The tale is narrated more or less exclusively by Jack, who turns five years old at the start of the book and whose whole experience of the world is confined to the locked room which he shares with his mother and to the powers of his own imagination, sparked by the characters on his TV and – more importantly – to the spirited games and routines which he shares with her. It is through his eyes that we see the world and the accepting approach is that of a small boy (we learn little, for example, of physical appearances). Evidently, some prisons are of the mind and Jack is never imprisoned, despite the insular situation in which the tale takes place. The book does not suffer from claustrophobia; Jack is intelligent, keen to learn and to show his learning, and well-adjusted, even if slightly on the autistic spectrum – yet evidently, as is made clear from the beginning, he is still just a little boy. The bond between Jack and his mother is evidently a more significant one than most as a result of their confined surroundings, but it is never a suffocating one and there are frequently evident tensions between them, while the mother is prone to convincing periods of depression. There is a shift in pace in the latter sections of the book which creates a feeling of drag and a certain loss of momentum but the effect, ultimately, is to highlight the bond between Jack and his mother. And it is clear that the end of the novel is not The End.
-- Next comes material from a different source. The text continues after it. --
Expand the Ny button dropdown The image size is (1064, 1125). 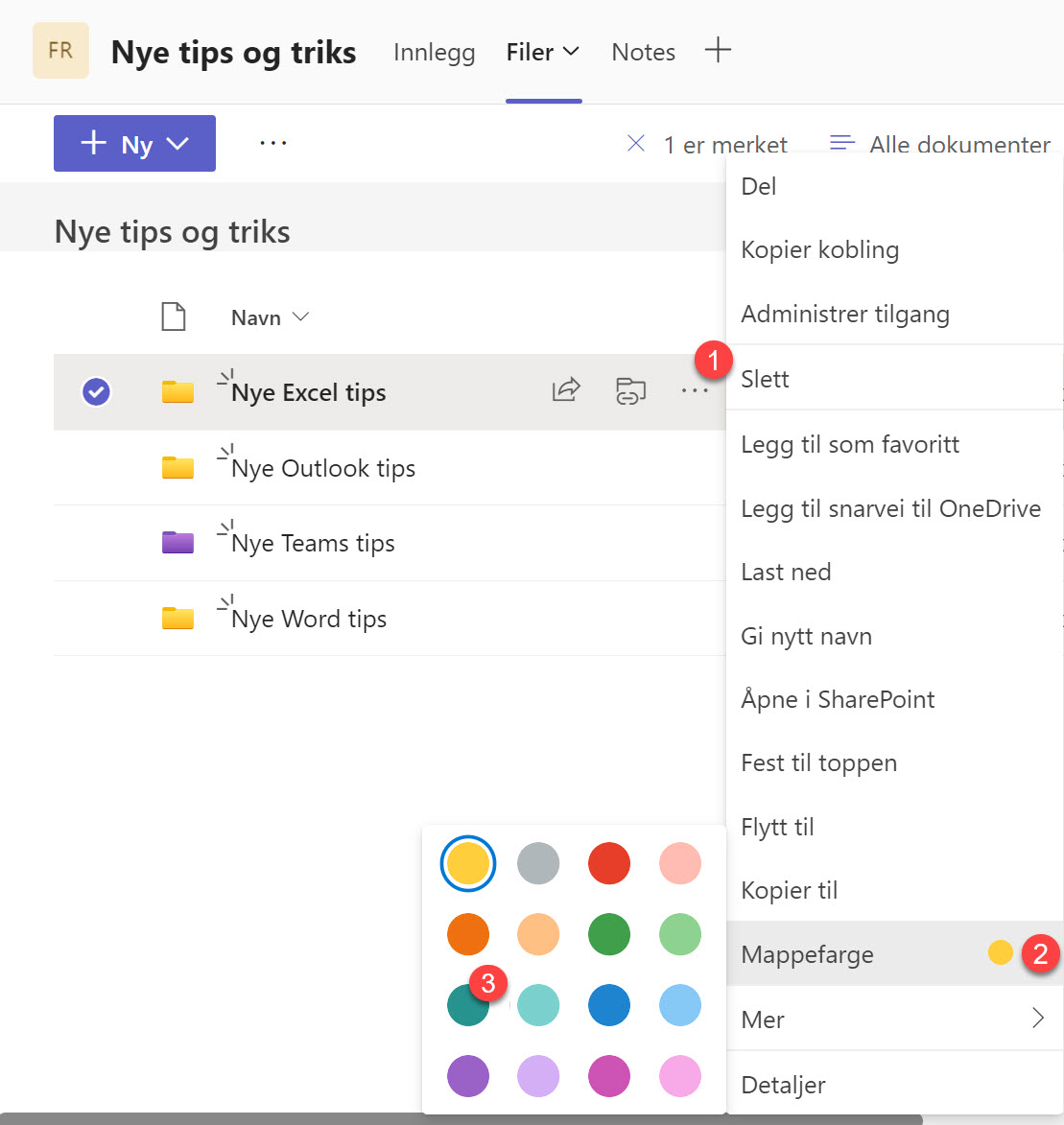[177, 143]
Despite the evident difficulties the author has created for herself, the tale is convincing in most aspects of its development (a small quibble is that Facebook wasn’t around in 2003, despite the quality of the joke inspiring the reference – this will be less and less obvious to future readers but that shouldn’t prevent its correction now; while we might question the easy nature with which Jack lets some things go as the novel winds to its conclusion). It is also confidently told. Through Jack’s precociousness, Donoghue manages to get in some sharp observations about societal developments yet these only rarely seem forced or portray him as mature beyond his years. Despite the subject matter, this is not a harrowing tale but there are moments of discomfort – as indeed there should be if the work is to convince.
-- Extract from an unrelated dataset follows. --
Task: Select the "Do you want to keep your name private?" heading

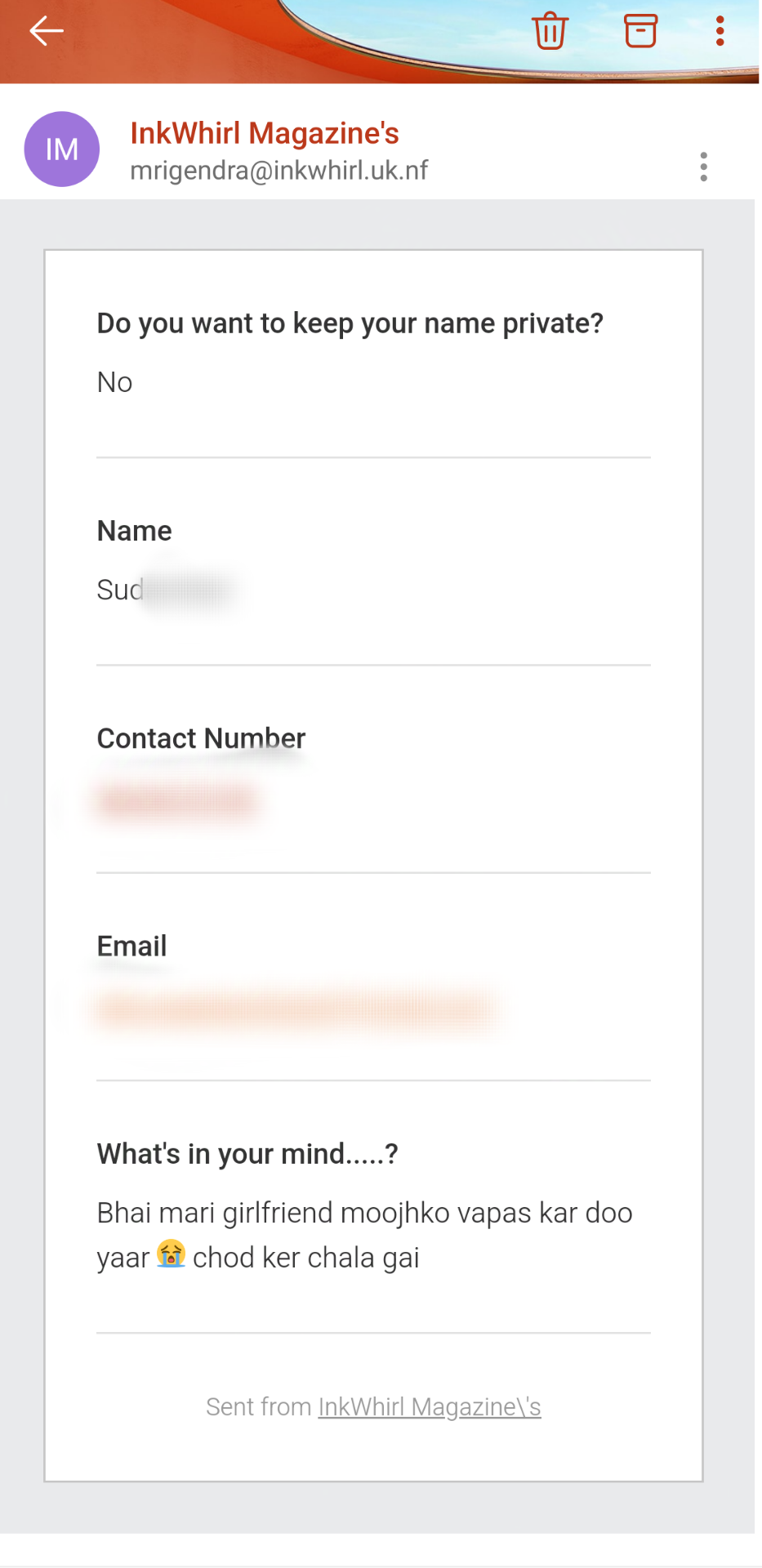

Perhaps above all, this is a feminist novel at both the surface level – in terms of the strength of character and the sheer ingenuity of Jack’s mother – and in terms of the development of the plot, with an interesting cast on the cash-sex nexus and, in modern terms, the absence of fathers from most aspects of domestic life (though it is never anti-male). Indeed, Donoghue has created a uniquely original voice in Jack and a memorable, gripping novel with well-adjudged character portrayal – itself a major achievement, given the challenging setting – and of the plot. All in all, a triumph.